#### WORK TO BE COMPLETED:
Write out the records word for word, from their first line through the line containing "Visual is located at coordinates (1505, 101).", with both of those lines included.

#### ITEMS:
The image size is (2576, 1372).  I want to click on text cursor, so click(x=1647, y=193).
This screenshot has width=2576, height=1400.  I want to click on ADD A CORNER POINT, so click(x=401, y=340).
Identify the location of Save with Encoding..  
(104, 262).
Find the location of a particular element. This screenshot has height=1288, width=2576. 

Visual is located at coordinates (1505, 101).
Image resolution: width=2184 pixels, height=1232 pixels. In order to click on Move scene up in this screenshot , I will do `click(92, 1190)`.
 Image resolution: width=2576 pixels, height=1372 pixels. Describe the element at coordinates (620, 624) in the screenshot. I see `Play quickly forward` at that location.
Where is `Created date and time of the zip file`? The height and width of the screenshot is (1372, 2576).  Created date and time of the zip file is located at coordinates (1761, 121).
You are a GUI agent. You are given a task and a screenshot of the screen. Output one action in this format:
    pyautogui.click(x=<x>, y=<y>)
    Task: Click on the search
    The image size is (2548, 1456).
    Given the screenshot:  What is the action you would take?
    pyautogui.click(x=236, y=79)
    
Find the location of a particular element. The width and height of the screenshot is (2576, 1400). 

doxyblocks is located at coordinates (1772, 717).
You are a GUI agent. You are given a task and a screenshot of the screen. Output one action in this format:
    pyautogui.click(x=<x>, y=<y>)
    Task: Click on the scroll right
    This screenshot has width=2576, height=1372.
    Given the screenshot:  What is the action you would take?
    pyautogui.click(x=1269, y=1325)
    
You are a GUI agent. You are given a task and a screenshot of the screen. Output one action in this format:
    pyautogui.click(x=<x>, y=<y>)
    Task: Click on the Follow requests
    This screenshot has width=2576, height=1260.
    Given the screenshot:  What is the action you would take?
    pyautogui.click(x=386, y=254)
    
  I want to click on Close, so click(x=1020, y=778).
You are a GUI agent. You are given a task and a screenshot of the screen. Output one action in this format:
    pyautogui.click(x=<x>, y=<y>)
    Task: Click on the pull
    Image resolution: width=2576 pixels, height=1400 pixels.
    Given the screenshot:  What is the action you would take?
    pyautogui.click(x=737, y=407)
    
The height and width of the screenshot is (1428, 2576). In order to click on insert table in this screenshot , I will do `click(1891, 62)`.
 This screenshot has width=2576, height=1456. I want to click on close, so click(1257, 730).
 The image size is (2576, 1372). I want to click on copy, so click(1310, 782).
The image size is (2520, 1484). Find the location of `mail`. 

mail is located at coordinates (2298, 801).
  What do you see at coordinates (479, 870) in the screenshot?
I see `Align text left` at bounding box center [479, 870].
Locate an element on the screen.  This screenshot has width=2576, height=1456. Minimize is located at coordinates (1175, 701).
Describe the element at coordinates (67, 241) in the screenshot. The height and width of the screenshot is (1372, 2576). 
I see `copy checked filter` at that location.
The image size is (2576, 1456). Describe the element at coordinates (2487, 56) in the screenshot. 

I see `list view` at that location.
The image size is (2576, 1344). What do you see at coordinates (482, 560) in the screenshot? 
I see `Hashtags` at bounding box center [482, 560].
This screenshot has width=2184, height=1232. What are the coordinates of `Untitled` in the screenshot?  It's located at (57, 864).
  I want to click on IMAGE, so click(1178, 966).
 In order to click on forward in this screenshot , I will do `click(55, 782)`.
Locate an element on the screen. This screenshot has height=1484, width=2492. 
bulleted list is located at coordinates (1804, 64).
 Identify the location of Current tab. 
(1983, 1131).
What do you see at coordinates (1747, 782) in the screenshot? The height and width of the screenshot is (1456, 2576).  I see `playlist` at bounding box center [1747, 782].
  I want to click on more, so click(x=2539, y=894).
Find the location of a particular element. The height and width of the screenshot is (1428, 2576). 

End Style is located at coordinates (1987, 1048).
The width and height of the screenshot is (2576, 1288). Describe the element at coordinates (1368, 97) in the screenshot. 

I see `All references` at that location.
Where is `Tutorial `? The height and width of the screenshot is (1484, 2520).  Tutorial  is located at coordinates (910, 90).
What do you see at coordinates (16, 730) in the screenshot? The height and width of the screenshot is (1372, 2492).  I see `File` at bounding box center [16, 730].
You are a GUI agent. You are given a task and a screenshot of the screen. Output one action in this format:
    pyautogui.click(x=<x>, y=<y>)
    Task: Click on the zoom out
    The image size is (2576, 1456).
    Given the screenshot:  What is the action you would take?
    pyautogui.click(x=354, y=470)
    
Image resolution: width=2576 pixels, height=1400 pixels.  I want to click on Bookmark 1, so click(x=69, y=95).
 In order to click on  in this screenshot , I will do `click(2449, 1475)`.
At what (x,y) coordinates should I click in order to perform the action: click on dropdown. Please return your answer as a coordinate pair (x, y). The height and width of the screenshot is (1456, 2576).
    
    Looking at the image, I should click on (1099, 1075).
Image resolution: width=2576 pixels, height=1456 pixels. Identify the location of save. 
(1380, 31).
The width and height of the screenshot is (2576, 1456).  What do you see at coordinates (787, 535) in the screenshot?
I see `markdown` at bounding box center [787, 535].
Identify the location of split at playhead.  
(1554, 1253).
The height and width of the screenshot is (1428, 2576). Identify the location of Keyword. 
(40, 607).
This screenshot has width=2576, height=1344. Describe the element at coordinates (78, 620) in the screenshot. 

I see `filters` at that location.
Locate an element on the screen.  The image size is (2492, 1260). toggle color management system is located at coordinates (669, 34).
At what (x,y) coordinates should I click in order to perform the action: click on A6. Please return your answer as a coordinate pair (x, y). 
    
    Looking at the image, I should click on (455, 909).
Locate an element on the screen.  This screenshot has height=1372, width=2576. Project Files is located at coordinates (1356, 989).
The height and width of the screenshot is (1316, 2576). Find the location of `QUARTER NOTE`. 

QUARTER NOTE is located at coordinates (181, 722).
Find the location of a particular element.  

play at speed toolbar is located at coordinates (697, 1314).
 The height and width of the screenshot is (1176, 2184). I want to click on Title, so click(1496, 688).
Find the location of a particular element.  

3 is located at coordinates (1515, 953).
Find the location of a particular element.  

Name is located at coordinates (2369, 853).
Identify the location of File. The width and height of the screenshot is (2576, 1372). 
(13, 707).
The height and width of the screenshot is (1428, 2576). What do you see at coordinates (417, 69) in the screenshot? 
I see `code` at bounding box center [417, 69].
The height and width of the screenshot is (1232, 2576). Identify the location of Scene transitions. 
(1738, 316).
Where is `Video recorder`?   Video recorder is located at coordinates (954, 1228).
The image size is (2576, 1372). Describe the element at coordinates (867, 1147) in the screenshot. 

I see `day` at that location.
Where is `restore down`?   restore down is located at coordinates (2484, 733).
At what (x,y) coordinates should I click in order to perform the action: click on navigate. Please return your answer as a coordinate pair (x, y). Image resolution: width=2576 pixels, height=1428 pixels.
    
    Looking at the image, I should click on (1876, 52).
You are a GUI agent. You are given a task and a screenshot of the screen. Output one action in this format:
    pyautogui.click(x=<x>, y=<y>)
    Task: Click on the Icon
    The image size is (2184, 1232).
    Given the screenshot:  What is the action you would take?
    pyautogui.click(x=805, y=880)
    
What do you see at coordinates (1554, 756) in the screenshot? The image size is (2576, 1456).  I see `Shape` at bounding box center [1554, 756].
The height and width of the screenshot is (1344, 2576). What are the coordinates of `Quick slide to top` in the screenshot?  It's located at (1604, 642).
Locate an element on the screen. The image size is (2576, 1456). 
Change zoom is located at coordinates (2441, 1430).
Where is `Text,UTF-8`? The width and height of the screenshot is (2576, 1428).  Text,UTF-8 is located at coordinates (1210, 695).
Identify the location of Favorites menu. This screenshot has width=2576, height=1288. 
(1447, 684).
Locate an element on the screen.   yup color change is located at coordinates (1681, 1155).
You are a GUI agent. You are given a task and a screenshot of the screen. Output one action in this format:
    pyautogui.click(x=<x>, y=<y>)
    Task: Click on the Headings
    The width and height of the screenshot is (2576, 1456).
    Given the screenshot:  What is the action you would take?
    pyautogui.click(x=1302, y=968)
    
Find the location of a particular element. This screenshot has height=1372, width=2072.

#### OUTPUT FOR THIS EXERCISE:
The image size is (2576, 1372).  I want to click on text cursor, so click(x=1647, y=193).
This screenshot has width=2576, height=1400.  I want to click on ADD A CORNER POINT, so click(x=401, y=340).
Identify the location of Save with Encoding..  
(104, 262).
Find the location of a particular element. This screenshot has height=1288, width=2576. 

Visual is located at coordinates (1505, 101).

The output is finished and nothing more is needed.